Tips to help make the bedroom safer for the person in your care:

  • Getting in and out of bed can be difficult if the older adult in your care is unsteady as there is usually nothing secure and safe to hold onto beside the bed. If bed transfers or repositioning in bed is a concern, then consult with a health care professional to determine if adaptive devices such as floor to ceiling poles or a bed assist rail that attaches to the bed are appropriate measures to maximize safety. The options will depend on both the physical and cognitive function of the older adult.
  • Frequent urination at night is also a safety concern. If the person in your care is getting up to go to the bathroom frequently throughout the night and has difficulty walking or is unsteady, consider using a bedside commode or urinal. If using a commode, ensure the toilet paper and hand sanitizer are within reach. The commode should be placed close to the bed to minimize both walking and the risk of falling.  If incontinence is a concern then the older adult in your care could also wear incontinence garments so they have a backup if they do not make it to the bathroom or commode in time. It is also important that they discuss their incontinence with their health care provider(s).They may also want to consider seeing a pelvic floor physiotherapist.
  • It is important that the older adult in your care does not get up from a reclined position too quickly.
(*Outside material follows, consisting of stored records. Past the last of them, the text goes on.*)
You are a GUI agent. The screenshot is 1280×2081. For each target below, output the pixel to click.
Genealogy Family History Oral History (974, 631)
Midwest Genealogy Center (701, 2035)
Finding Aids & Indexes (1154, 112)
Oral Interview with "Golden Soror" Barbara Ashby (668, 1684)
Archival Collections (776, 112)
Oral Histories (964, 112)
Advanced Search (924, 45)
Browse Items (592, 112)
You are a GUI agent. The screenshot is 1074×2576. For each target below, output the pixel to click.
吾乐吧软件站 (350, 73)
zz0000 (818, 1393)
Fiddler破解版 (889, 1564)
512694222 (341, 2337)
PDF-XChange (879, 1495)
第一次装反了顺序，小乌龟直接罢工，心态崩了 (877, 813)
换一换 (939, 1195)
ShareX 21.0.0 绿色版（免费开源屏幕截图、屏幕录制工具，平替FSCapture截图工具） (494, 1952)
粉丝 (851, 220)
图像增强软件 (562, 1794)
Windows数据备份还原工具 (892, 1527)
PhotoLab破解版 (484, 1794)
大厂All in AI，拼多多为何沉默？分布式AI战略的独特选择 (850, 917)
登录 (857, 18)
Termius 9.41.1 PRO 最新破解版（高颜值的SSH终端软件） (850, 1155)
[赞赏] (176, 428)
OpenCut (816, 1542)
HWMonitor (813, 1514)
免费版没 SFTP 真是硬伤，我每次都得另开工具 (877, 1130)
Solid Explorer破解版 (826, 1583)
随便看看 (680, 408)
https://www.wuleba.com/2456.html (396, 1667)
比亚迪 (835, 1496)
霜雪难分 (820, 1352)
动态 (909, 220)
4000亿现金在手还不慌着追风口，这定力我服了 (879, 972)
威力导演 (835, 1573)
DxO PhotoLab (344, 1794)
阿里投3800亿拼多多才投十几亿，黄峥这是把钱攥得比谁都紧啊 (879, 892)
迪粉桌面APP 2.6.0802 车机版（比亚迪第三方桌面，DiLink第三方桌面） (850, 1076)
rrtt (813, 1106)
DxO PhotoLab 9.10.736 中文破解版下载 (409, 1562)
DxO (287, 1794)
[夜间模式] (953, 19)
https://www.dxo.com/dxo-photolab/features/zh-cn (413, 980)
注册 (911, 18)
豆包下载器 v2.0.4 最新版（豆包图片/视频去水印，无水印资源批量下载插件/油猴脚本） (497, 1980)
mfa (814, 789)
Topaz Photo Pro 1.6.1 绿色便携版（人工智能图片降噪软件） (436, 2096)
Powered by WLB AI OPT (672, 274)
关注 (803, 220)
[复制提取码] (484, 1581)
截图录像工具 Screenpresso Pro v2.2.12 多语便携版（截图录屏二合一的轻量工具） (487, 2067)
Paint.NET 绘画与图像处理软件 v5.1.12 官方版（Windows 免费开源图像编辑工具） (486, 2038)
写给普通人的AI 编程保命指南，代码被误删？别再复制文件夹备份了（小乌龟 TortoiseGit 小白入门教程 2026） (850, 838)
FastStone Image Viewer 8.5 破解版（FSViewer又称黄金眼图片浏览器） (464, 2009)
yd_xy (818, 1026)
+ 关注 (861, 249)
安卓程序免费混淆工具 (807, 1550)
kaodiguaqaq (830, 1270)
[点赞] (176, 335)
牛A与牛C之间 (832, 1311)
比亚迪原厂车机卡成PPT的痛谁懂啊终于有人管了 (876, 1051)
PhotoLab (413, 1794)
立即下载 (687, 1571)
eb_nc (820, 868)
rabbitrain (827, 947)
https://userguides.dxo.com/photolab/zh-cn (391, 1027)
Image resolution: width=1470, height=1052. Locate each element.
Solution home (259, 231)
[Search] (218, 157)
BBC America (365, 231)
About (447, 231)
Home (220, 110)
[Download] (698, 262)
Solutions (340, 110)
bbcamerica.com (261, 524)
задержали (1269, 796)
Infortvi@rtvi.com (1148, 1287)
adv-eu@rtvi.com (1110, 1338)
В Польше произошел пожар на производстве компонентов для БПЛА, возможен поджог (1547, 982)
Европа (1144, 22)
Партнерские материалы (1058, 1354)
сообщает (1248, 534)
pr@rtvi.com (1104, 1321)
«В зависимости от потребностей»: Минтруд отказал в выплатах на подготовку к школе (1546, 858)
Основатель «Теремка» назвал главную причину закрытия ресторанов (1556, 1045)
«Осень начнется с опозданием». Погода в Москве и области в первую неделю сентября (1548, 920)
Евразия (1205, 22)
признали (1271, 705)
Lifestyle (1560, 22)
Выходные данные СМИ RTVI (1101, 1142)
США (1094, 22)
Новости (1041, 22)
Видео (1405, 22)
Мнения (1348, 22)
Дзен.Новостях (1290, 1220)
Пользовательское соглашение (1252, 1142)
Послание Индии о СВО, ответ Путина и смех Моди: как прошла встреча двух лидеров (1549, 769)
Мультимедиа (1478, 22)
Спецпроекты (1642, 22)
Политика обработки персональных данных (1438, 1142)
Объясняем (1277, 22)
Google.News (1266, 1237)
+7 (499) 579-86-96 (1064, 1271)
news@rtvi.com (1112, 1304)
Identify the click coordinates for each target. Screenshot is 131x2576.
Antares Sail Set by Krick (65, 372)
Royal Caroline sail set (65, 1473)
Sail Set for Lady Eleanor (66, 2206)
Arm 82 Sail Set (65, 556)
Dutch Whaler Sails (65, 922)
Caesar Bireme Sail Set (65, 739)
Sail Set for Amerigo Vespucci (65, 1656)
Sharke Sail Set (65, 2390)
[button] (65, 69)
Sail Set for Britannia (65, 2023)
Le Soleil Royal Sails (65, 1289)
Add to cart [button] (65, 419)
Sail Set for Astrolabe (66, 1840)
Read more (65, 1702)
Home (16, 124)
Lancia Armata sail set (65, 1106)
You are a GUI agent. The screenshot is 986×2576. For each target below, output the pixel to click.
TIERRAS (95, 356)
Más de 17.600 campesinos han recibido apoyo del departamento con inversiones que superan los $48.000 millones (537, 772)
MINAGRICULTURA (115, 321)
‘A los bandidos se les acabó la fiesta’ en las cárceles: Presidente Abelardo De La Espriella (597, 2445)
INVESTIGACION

This may cause them to become dizzy or unsteady. When changing positions, the care recipient should sit on the side of the bed for a few minutes before standing. They should pump their ankles 10 times. Then they can stand, pause for the count of 10, and take a deep slow breath before they take a step.
  • If a gait aid such as a walker is used, ensure that they have clear pathways so that the gait aid can be parked close to the bed. The walker will not be helpful if it is not within reach.
  • If the care recipient is walking to the bathroom, ensure that they have a well-lit path between the bed and the bathroom.  
  • Ensure that there are clear pathways with minimal clutter for the person to access the bed, closet, doorway, and the bathroom.
  • Ensure that there are no wrinkles in the carpet or damaged flooring. These are tripping hazards. Remove scatter mats.
  • If balance is a concern or if dressing from a sitting position was recommended by the health care professional, ensure that there is a chair or bed to use for this purpose.
  • Keep items stored in closets and dressers within reach.
  • Ensure that items on night tables are within reach. There should be an easy to reach/access lamp as well. Some lamps light up with touch or sound and could be a good option for the older adult in your care.
  • Check the height of the bed. Some mattresses are very high when paired with a box spring and bed frame. This combination may be too high to safely transfer in and out of. Consider alternative mattresses or whether the bed frame can be safely altered to reduce the overall height. Alternatively, some beds are too low. Furniture risers may be an alternative option if they can safely adapt the height of the bed.
  • Ensure that night clothes and bathrobes are not too loose or too big. This will minimize the risk of the care recipient tripping and pockets or sleeves getting caught on door knobs.